Besides, the Law Society of this country publishes annually, a list of advocates who hold a practising certificate, for general information. This is a fact to take judicial notice of as courts are also provided with such a list for purpose of denying audience to advocates, who do not appear on the list. For that reason the public is deemed to have notice of advocates who are unqualified to offer legal services at a fee. It is also noteworthy that the Advocates Act itself makes provision for the recovery of the fees paid to such an advocate. So the innocent party is reasonably covered....”
It should be noted that the appellant is himself an advocate of 20 years standing. Had he exercised the kind of prudence that is expected of him he could have found out that he was being represented by unqualified advocates.
Mr. Anyoka sought to persuade the court that his client was innocent. He further sought to rely on Article 159(2)(d) of the Constitution of Kenya 2010 to argue that now that the court was dealing with a petition, a serious matter, the acts that may be deemed illegal or unprocedural should be excused The Article enjoins the court to do justice to all parties without undue regard to procedural technicalities. There is a simple answer to Mr. Anyoka. It is criminal under section 34 of the Advocates Act for an advocate to practice without a practising certificate. The section is not a procedural technicality. It is a substantive statutory provision. This court is enjoined to protect not only the Constitution but also all laws enacted by Parliament. It has the duty to protect the Advocates Act and its provisions. To ignore the clear provisions of sections 34 of the Advocates Act is to perpetuate an illegality. Article 159(2)(d) would not condone such an act.

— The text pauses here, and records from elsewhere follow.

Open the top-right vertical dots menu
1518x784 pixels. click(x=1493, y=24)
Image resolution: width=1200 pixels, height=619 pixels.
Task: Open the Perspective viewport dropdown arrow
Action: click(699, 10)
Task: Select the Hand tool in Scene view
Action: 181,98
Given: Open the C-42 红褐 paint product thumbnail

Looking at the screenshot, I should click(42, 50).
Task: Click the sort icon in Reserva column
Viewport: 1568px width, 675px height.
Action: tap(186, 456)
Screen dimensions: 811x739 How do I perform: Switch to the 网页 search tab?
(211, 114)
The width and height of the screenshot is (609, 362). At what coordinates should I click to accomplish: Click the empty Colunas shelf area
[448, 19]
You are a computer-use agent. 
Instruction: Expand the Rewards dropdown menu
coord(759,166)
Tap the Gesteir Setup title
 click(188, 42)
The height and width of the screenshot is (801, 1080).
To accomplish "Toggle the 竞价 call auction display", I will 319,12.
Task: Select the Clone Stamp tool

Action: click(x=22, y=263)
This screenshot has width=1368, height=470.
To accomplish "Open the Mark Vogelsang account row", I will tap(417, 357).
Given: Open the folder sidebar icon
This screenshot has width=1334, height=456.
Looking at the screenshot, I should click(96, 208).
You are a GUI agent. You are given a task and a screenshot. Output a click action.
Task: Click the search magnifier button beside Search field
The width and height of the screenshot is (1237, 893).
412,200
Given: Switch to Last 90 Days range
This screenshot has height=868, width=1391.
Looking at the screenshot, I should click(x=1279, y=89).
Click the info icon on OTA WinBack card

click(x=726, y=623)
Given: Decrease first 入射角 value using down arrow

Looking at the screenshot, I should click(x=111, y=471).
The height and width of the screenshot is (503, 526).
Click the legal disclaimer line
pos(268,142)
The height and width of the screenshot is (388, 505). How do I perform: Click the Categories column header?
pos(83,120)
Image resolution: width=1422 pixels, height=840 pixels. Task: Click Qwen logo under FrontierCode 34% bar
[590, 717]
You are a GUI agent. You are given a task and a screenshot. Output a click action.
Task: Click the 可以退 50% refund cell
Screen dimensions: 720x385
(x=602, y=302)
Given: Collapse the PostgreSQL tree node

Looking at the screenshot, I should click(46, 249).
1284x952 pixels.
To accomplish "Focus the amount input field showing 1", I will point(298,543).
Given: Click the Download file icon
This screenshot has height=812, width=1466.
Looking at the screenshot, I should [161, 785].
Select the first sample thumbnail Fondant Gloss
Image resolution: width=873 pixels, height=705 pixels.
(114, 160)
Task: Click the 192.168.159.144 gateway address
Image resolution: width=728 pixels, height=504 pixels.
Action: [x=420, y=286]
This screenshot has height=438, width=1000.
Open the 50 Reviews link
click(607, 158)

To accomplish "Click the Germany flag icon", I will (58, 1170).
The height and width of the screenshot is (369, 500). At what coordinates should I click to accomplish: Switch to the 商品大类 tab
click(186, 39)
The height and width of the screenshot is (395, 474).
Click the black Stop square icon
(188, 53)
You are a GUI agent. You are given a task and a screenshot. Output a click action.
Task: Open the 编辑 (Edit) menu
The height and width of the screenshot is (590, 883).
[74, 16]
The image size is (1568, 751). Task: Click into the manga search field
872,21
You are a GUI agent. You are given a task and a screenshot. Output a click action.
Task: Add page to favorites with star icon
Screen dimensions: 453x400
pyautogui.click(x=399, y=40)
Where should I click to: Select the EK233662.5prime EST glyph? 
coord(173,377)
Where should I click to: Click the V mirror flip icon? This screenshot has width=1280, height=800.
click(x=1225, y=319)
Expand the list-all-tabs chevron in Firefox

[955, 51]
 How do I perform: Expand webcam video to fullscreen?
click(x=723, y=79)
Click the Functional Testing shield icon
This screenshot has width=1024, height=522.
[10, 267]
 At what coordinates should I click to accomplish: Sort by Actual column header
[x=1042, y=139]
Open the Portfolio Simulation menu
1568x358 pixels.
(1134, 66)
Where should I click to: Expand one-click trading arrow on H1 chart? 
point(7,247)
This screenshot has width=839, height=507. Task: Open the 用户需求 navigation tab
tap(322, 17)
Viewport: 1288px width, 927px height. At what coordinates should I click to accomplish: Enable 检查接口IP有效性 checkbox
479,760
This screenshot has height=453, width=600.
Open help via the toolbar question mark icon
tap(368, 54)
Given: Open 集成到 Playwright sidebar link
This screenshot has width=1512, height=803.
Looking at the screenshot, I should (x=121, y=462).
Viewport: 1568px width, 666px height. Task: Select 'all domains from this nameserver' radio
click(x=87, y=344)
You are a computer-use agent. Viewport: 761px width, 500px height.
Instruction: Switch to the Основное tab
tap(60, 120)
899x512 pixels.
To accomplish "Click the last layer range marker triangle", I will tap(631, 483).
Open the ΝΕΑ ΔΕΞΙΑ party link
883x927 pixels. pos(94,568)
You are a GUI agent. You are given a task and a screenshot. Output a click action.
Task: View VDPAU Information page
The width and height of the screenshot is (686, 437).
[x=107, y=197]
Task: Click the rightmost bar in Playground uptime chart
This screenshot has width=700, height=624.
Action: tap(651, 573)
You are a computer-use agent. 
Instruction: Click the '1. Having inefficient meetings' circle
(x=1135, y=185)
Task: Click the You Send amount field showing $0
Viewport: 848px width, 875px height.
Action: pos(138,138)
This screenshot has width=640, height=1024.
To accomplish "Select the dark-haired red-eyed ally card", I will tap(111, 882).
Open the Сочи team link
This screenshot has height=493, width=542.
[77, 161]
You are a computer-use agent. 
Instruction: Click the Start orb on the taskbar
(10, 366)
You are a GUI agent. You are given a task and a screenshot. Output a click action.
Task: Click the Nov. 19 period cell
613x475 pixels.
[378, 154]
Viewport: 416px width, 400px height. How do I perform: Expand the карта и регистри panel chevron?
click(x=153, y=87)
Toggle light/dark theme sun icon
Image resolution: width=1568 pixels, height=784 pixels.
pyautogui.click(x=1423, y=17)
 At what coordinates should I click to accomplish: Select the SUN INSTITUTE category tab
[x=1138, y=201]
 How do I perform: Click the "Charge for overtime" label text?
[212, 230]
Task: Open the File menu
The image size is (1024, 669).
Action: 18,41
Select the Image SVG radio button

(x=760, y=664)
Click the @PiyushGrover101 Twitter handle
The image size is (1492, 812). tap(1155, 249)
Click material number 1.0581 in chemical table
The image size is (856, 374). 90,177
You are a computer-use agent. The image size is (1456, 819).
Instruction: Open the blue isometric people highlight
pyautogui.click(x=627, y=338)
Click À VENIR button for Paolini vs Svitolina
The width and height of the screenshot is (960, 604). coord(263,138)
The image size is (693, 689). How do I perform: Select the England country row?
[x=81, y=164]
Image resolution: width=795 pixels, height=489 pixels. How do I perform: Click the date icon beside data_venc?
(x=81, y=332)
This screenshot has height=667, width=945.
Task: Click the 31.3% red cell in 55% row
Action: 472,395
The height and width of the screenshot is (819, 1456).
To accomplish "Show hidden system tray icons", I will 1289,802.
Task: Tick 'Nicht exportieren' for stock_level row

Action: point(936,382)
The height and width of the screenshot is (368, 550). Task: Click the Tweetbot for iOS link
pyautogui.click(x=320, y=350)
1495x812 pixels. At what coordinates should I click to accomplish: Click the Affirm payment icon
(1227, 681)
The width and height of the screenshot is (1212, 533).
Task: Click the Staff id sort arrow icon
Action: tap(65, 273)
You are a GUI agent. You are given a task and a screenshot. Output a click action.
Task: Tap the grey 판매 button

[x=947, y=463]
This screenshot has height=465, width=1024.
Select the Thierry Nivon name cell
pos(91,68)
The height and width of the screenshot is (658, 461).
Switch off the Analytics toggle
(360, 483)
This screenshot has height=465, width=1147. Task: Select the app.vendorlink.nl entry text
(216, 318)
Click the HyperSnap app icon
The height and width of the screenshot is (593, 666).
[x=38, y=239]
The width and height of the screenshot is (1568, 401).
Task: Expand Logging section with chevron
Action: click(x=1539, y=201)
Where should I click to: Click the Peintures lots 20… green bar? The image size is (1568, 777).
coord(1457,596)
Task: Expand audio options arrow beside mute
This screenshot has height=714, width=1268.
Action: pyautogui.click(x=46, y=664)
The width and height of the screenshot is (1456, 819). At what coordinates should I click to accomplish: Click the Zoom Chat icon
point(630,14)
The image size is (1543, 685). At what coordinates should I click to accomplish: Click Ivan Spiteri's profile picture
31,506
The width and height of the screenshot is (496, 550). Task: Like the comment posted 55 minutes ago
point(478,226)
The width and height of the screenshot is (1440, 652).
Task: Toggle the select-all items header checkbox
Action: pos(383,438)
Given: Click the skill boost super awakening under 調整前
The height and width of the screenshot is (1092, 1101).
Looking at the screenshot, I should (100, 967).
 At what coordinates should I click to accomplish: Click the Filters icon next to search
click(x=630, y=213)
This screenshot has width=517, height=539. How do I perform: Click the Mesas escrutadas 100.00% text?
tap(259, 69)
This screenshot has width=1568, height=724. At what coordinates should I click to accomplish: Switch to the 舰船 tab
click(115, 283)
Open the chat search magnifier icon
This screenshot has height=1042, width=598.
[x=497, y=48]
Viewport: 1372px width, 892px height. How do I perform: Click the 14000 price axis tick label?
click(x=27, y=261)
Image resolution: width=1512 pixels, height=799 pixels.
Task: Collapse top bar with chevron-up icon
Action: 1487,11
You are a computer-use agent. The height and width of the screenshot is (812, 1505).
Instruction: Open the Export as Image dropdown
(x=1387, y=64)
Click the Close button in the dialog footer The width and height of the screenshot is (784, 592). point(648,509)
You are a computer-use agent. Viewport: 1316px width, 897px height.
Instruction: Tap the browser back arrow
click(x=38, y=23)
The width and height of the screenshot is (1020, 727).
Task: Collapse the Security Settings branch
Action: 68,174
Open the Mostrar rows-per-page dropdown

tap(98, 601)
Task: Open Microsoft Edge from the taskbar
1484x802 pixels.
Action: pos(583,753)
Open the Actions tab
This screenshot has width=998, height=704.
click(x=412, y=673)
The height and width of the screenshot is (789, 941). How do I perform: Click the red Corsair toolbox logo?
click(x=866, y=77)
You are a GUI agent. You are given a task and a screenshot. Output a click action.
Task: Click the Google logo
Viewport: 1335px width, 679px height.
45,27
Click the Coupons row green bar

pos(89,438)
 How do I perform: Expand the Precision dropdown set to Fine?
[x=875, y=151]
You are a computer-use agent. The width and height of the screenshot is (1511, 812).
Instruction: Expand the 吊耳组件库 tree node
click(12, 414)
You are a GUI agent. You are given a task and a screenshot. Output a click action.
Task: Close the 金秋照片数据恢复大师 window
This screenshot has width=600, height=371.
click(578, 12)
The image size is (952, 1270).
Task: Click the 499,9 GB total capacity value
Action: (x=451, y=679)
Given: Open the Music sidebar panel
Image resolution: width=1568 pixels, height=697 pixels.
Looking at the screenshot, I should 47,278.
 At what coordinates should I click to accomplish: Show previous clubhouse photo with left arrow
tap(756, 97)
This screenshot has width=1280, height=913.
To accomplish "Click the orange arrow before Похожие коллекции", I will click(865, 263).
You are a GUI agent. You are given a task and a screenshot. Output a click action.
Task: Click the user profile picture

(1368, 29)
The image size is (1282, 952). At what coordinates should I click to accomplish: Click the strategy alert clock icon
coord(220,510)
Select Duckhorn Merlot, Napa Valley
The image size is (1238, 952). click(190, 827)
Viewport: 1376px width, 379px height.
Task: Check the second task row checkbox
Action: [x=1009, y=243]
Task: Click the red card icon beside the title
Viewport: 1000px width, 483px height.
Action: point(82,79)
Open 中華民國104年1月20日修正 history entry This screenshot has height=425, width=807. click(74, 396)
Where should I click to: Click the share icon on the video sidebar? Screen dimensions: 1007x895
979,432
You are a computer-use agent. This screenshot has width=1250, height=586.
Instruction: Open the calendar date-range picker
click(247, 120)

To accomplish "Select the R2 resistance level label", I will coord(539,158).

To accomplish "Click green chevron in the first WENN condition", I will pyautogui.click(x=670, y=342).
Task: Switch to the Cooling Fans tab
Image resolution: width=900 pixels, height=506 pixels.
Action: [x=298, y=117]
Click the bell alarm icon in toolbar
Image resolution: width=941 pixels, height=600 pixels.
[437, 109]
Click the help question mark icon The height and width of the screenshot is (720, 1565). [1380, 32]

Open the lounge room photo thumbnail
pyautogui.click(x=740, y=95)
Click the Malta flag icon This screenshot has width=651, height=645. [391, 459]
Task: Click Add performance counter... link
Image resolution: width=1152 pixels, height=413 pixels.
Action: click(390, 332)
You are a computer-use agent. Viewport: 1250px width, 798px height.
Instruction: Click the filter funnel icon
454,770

The result is that the consent drawn by the appellant's advocates, to have the firm of Anyoka & Associates take over his case after judgment and to file the appeal and application, was invalid. Anyoka & Associates could not use it to file the appeal and application. These are the reasons why I allow the 1st respondent's application with costs and strike out both the appellant's appeal and application with costs.